▸ Work to complete:
(A) From the commentary on the two witnesses below, list each pair of eminent persons that the final paragraph names.
(B) Answer these questions from the commentary on the two witnesses below:
(i) In the opening paragraph, how are "the two candlesticks" described?
(ii) In the Matthew Henry section, how did Christ send out his disciples to preach the gospel?
(iii) In the John Gill section, for how many days were the witnesses to prophesy?

▸ Document text:
┏━━

These are the two olive trees – That is, as Zerubbabel and Joshua, the two olive trees spoken of by Zechariah, Zech. iii, 9, iv, 10, were then the two chosen instruments in God’s hand, even so shall these. be in their season. Being themselves full of the unction of the Holy One, they shall continually transmit the same to others also. And the two candlesticks – Burning and shining lights. Standing before the Lord of the earth – Always waiting on God, without the help of man, and asserting his right over the earth and all things therein.

Matthew Henry

In this time of treading down, God has reserved to himself his faithful witnesses, who will not fail to attest the truth of his word and worship, and the excellency of his ways. Here observe,

I. The number of these witnesses: it is but a small number and yet it is sufficient. 1. It is but small. Many will own and acknowledge Christ in times of prosperity who will desert and deny him in times of persecution; one witness, when the cause is upon trial, is worth many at other times. 2. It is a sufficient number; for in the mouth of two witnesses every cause shall be established. Christ sent out his disciples two by two, to preach the gospel. Some think these two witnesses are Enoch and Elias, who are to return to the earth for a time: others, the church of the believing Jews and that of the Gentiles: it should rather seem that they are God’s eminent faithful ministers, who shall not only continue to profess the Christian religion, but to preach it, in the worst of times.

John Gill

And I will give [power] unto my two witnesses,…. By whom are meant, not Enoch and Elias, as some of the ancient fathers thought, who, they supposed, would come before the appearance of Christ, and oppose antichrist, and be slain by him, which sense the Papists greedily catch at; nor are the Scriptures, the two Testaments, Old and New, designed, though their name and number agree, and also their office, which is to testify of Christ; but then to be clothed in sackcloth, to be killed, and rise again, and ascend to heaven, are things that cannot so well be accommodated to them: but these witnesses intend the ministers of the Gospel and churches of Christ, who have bore testimony for Christ, and against antichrist, ever since he appeared in the world;

..No two individual persons can be meant, since these witnesses were to prophesy 1260 days, that is, so many years, but a succession of ministers and churches; and these are called two, both on account of the fewness of them, and because the testimony of two is sufficient to confirm any matter; and it may be in allusion to the various instances of two eminent persons being raised up at certain periods of time, as Moses and Aaron, at the deliverance of the children of Israel out of Egypt; Caleb and Joshua, at their entrance into Canaan; Elijah and Elisha in the idolatrous times of Ahab; and Joshua and Zerubbabel at the rebuilding and finishing of the second temple.

┗━━

▸ Data excerpt:
┏━━

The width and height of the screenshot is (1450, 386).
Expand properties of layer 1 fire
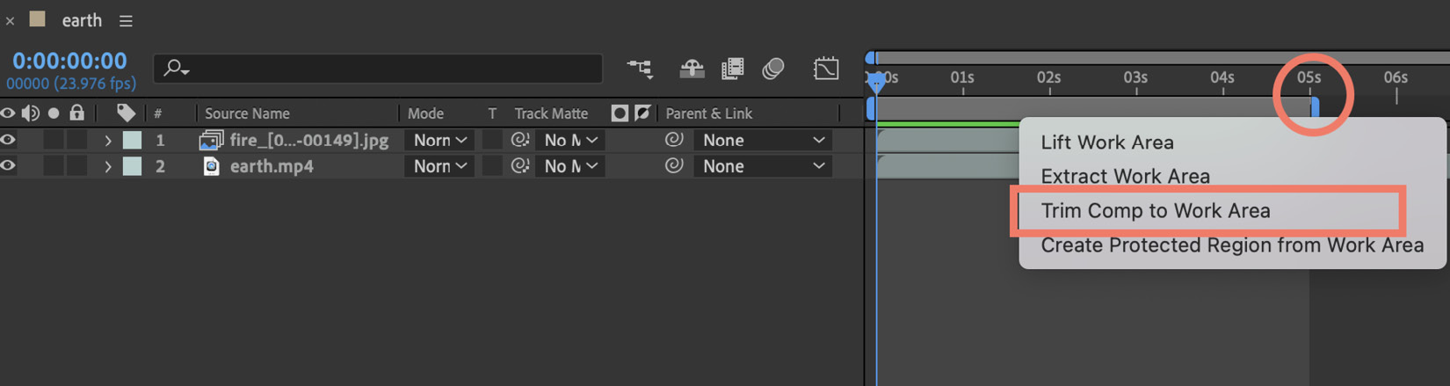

┗━━

▸ Results for each task:
(A)
Moses and Aaron
Caleb and Joshua
Elijah and Elisha
Joshua and Zerubbabel

(B)
(i) As burning and shining lights.
(ii) Two by two.
(iii) 1260 days, meaning that many years.